Reporting’s Rising Role in Healthcare Success

Reporting’s Rising Role in Healthcare Success - Charleen HardenAuthor: Charleen Harden, Report Analyst

Today’s healthcare market is saturated with hospitals, health systems, and physician practices tackling EHR optimization, cost analytics, and other data-related projects. The industry has made great strides to establish a digital, real-time record of patient care. As that clinical, operational, and financial data piles up, one of the industry’s latest challenges is identifying ways to make that valuable information actionable.

When viewed collectively, data tells a story of what has happened over time. In the healthcare setting, effective data capture helps providers easily assess a myriad of pertinent business metrics, including (but by no means limited to):

How many patients were seen today?

Which patients presented with co-morbidities?

On average, how long was the reimbursement process by payer?

What is the Accounts Receivable impact?

By monitoring business performance, healthcare stakeholders can understand where they stand today relative to past periods and peer organizations. Analysis of that data illuminates areas for improvement and the progress the healthcare organization is making in pursuit of long-term goals. As value-based care initiatives continue to take root, performance reporting also fuels reimbursement under quality payment programs like the Merit-based Incentive Payment System and Meaningful Use.

Hospitals working towards the triple aim of improving population health and patient experience while reducing the cost of care will have to leverage analytics to trend patient outcomes and identify improvement opportunities. With patient health, regulatory compliance, and reimbursement on the line, reporting stakes have never been higher. Amid the proliferation of data-oriented business processes and payment models, reporting expertise and analysts will be among healthcare’s greatest assets.

As your healthcare organization undertakes the complex process of broader clinical and financial reporting, build a successful data management strategy by keeping the following reporting considerations in mind.

Start with your current process.

How are you capturing relevant data now? Analysts should shadow staff members to see what information they are trying to get and how they are presently documenting those details. This can help you identify points in the data capture process that can be improved upon, or are perhaps being overlooked. Help employees understand the “why” behind data capture requirements. Demonstrate how current practices impact the data staff members see in reporting results.

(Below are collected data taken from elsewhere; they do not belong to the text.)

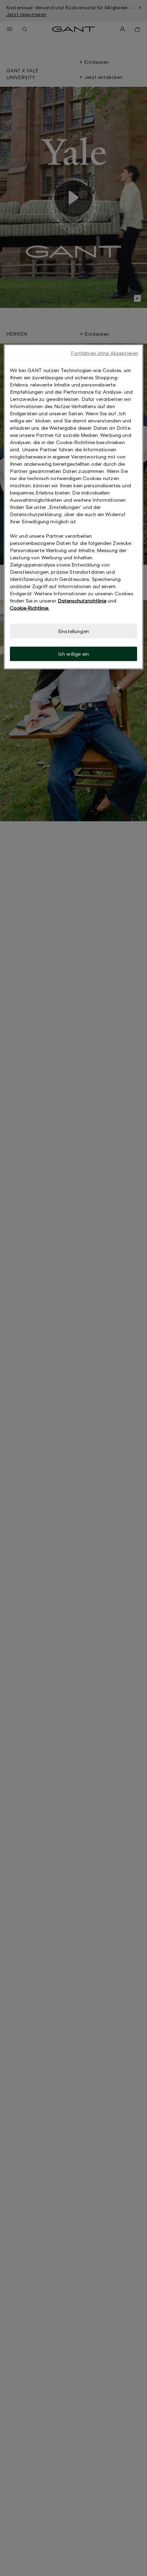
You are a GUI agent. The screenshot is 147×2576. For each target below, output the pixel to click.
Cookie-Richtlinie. (29, 608)
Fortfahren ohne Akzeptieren (104, 353)
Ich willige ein (73, 654)
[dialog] (74, 506)
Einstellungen (73, 631)
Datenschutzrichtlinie (82, 601)
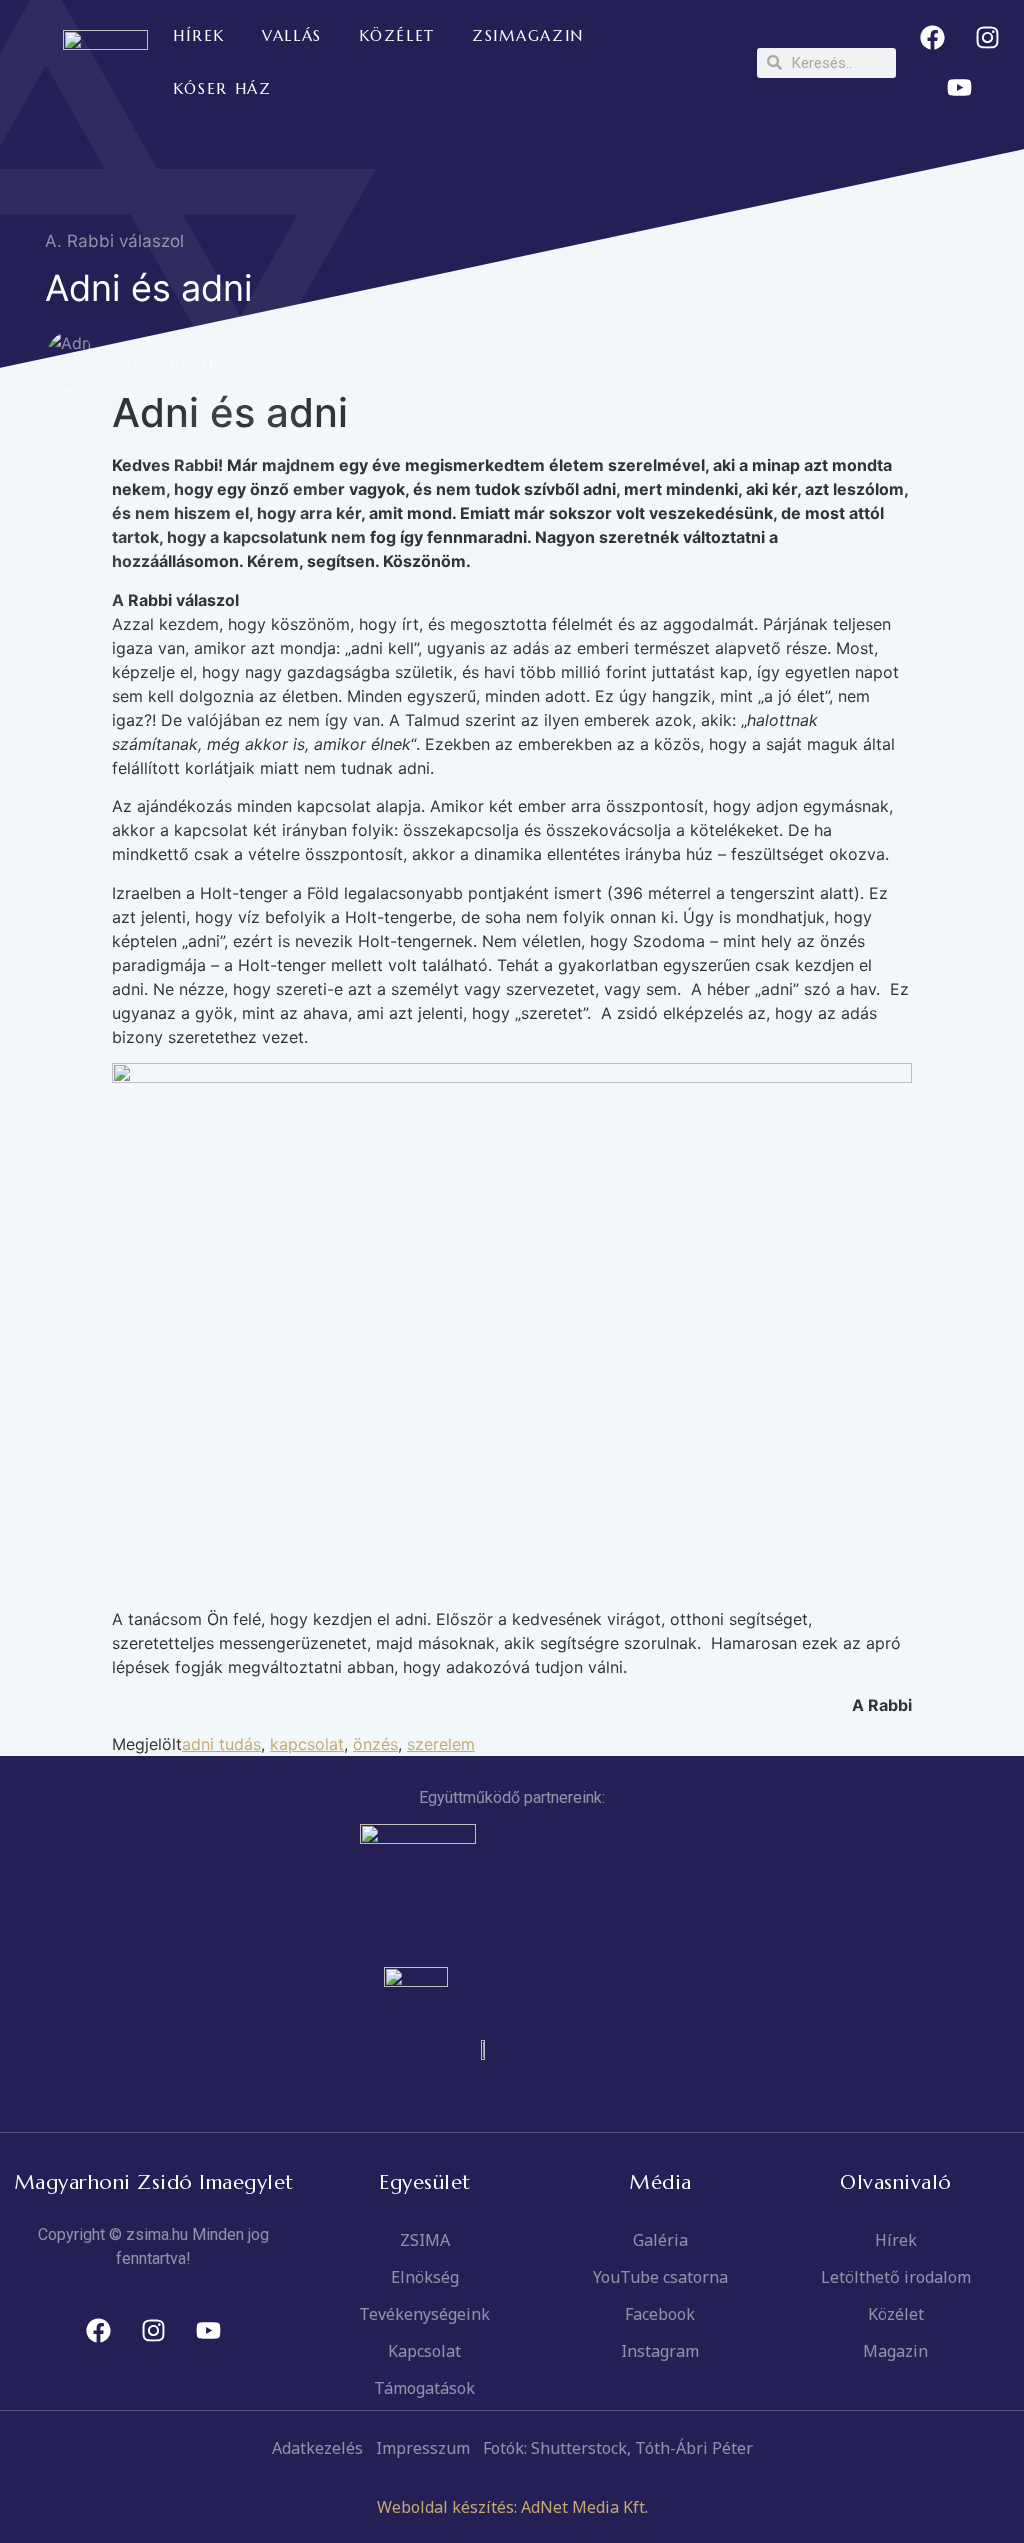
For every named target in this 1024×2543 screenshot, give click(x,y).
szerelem (441, 1744)
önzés (375, 1744)
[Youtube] (960, 88)
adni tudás (221, 1744)
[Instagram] (987, 38)
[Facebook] (932, 38)
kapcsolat (307, 1744)
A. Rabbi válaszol (114, 241)
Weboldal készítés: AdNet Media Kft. (512, 2507)
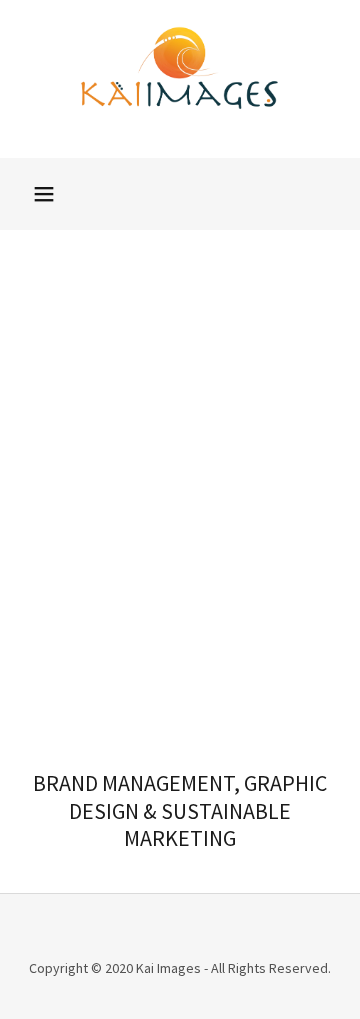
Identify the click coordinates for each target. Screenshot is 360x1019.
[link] (180, 79)
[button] (44, 194)
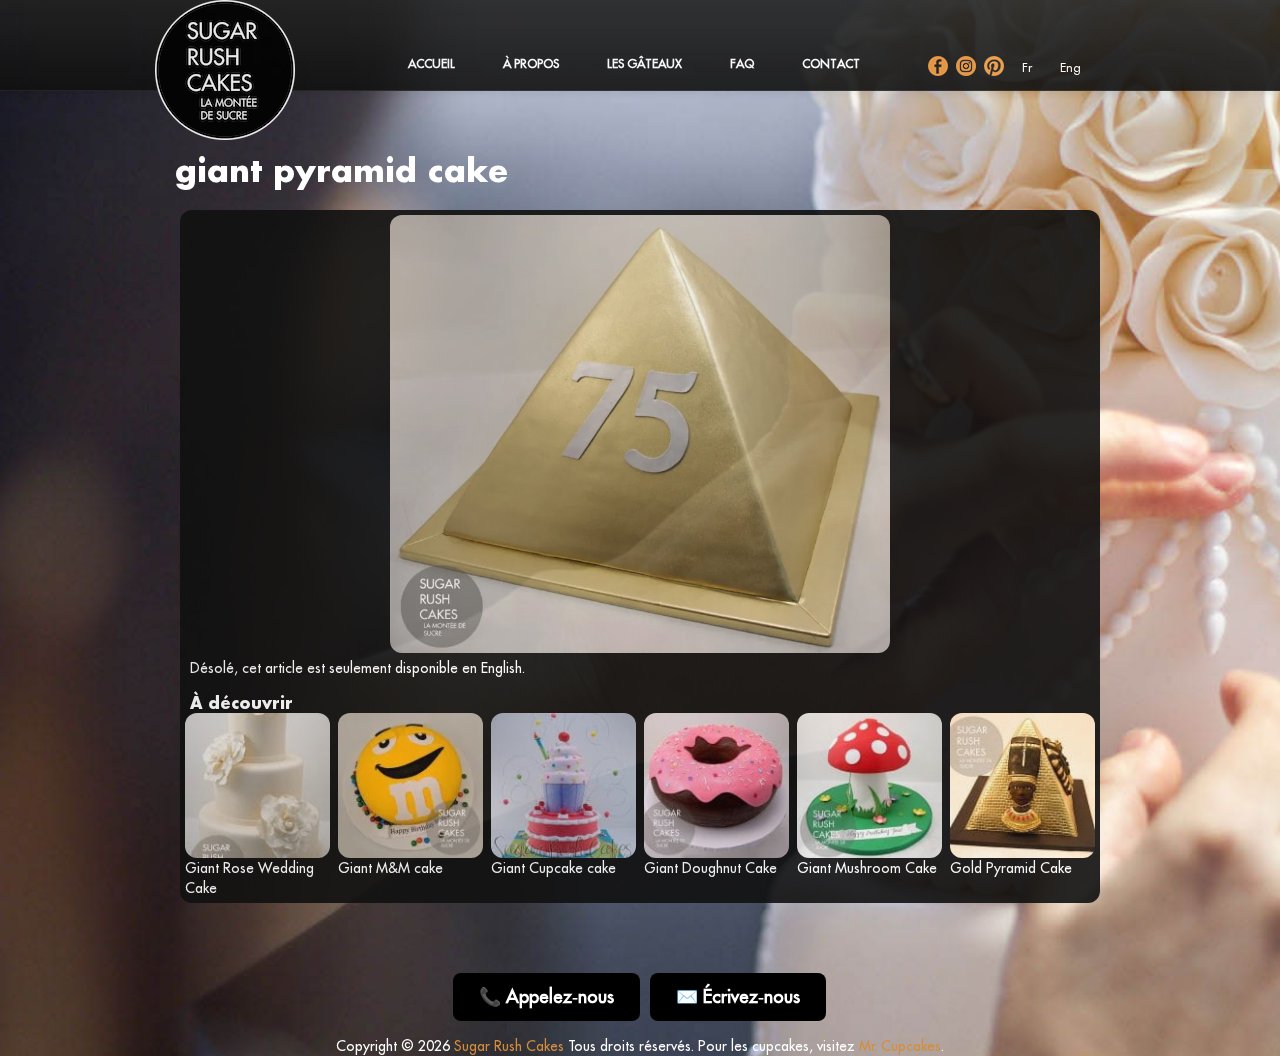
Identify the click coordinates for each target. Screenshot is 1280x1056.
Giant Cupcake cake (553, 868)
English (501, 668)
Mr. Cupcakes (900, 1046)
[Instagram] (966, 66)
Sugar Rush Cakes (509, 1046)
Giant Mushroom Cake (867, 868)
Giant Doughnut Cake (710, 868)
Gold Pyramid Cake (1011, 868)
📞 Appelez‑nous (546, 996)
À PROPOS (531, 63)
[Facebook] (938, 66)
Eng (1070, 67)
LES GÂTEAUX (644, 63)
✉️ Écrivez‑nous (738, 996)
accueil (431, 63)
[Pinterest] (994, 66)
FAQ (742, 63)
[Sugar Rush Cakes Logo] (245, 80)
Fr (1027, 67)
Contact (831, 63)
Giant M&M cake (390, 868)
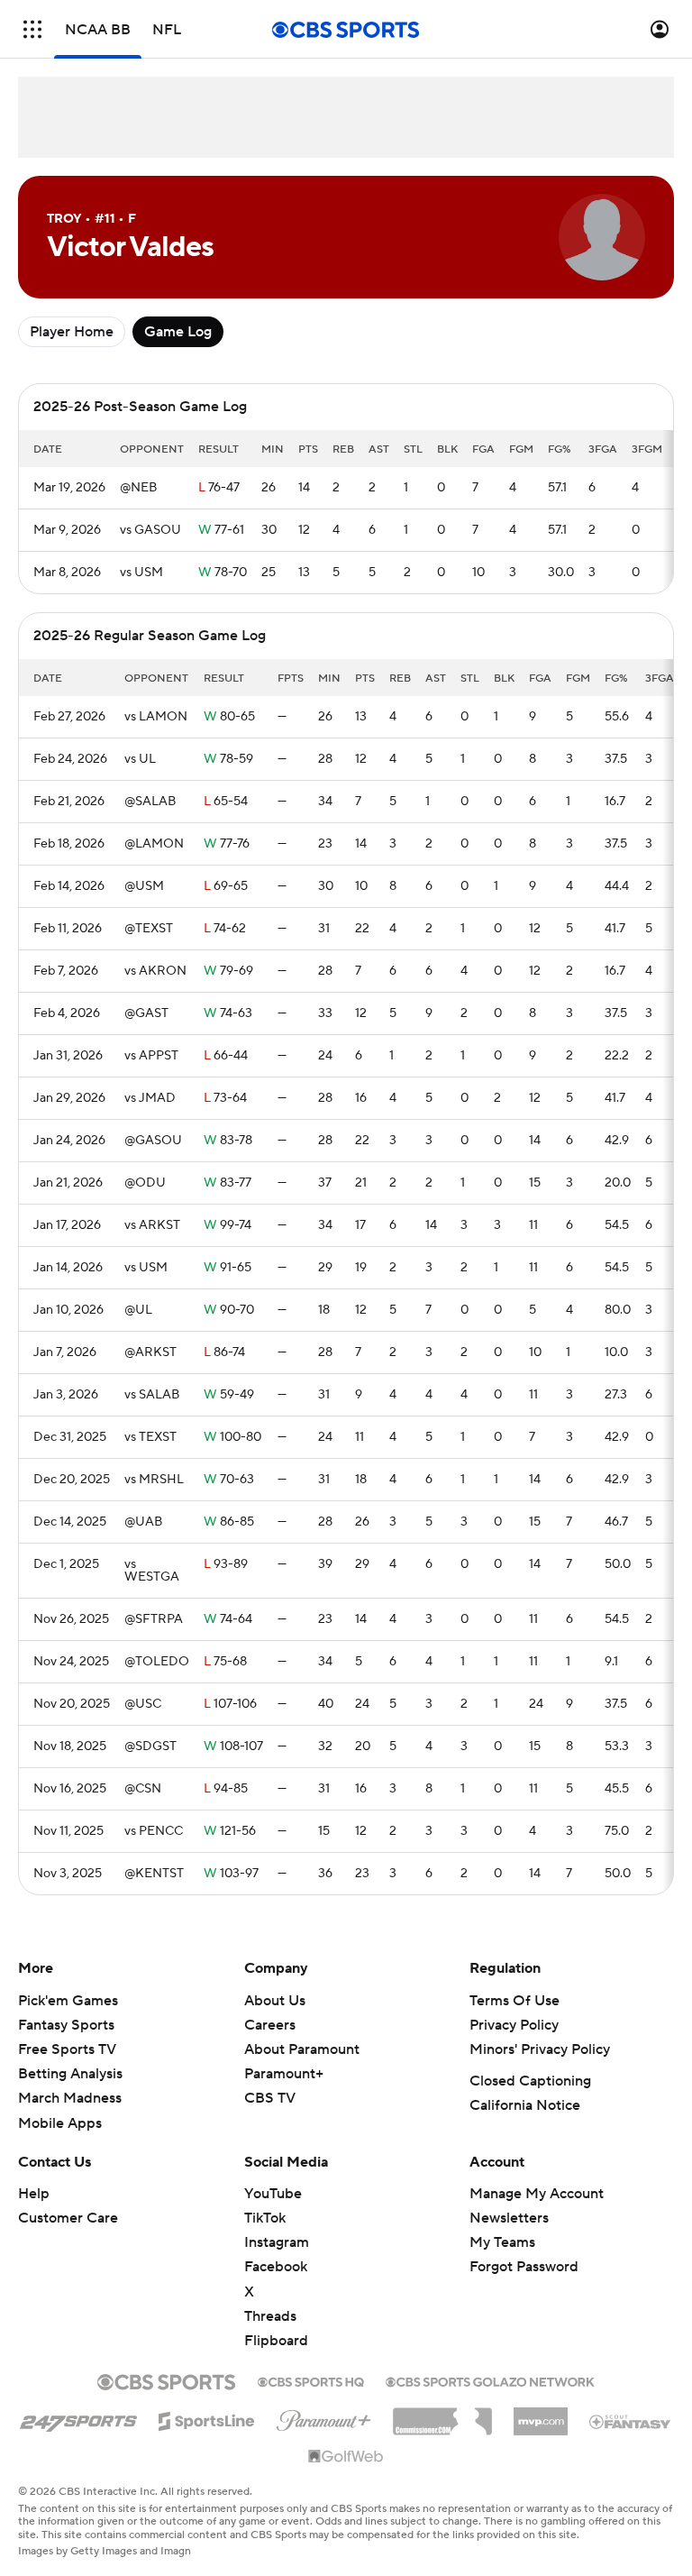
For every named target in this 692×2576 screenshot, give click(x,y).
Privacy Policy (514, 2025)
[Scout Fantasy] (630, 2421)
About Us (274, 2001)
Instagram (276, 2242)
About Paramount (302, 2049)
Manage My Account (536, 2194)
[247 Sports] (78, 2418)
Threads (270, 2316)
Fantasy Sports (66, 2025)
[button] (32, 29)
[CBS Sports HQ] (311, 2380)
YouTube (273, 2194)
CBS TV (270, 2098)
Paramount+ (283, 2074)
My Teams (502, 2242)
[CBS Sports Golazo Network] (490, 2380)
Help (34, 2194)
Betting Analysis (70, 2074)
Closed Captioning (530, 2081)
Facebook (275, 2267)
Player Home (72, 332)
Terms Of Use (514, 2001)
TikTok (265, 2218)
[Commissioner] (442, 2415)
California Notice (524, 2105)
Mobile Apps (60, 2123)
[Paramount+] (324, 2417)
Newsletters (509, 2218)
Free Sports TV (67, 2049)
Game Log (178, 332)
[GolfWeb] (346, 2457)
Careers (270, 2025)
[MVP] (541, 2415)
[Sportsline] (207, 2418)
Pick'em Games (68, 2001)
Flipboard (276, 2341)
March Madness (70, 2098)
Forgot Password (523, 2267)
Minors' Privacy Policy (539, 2049)
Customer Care (68, 2218)
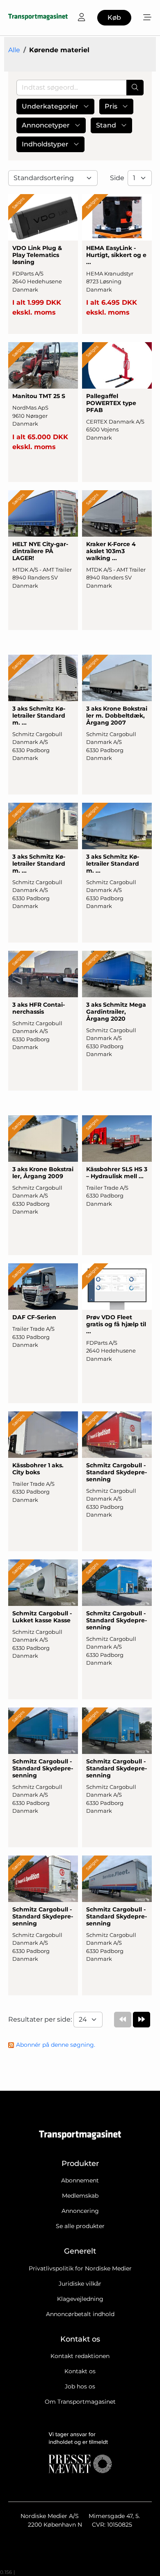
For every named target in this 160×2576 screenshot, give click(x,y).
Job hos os (80, 2386)
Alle (14, 50)
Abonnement (80, 2180)
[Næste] (141, 2019)
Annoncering (80, 2211)
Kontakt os (80, 2371)
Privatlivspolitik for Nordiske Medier (80, 2268)
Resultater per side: (40, 2019)
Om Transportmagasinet (80, 2401)
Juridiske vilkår (80, 2283)
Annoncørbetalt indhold (80, 2314)
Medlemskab (80, 2195)
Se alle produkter (80, 2226)
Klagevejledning (80, 2299)
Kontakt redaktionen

Avoid knowledge gaps by involving reporting stakeholders early on.

In almost every healthcare setting there are gaps in the data being captured. Involve reporting in all implementation initiatives to make sure your organization is consistently capturing the right variables. This is particularly true among clinicians preparing to report on new metrics under MACRA’s inaugural Quality Payment Program period. Set field requirements in your EHR or other healthcare IT platform to ensure the necessary data makes it into the system.

Format reporting data in a manner that highlights actionable insights.

How do you want to see reporting data portrayed? Data may need to be sourced as a dashboard, manipulated in Excel, or sent to a third party, depending on the project at hand. In most use cases, a visual representation of data can help administrators more easily:

  • Compare performance data to other hospitals.
  • Track metric performance over time.
  • Visualize outliers, high-performance areas, and low-performance areas.

Armed with that insight, stakeholders can quickly identify downward trending financial KPIs, clinical quality measures that best support the organizations value-based reporting endeavors, and more.

Develop a data governance strategy.

Avoid common data quality “gotchas” by developing a data governance plan that cultivates consistency in how data is documented. Implement EHR rules that bar duplicate data entry and support field normalization. Establish a data source hierarchy to defer to the highest quality data source in cases where fields may come from multiple sources.

End-users often have not considered the impact that data documentation has on the reporting perspective. Data quality issues revealed during reporting often drive process or policy changes and can shed light on training opportunities. Reporting is a data mining process that supports more effective decision making on behalf of the organization. With reporting and analytics poised to play an expanding role in healthcare initiatives like population health management and improved utilization management, now is an ideal time for healthcare organizations to engage reporting expertise to establish a strong foundation for data-driven success.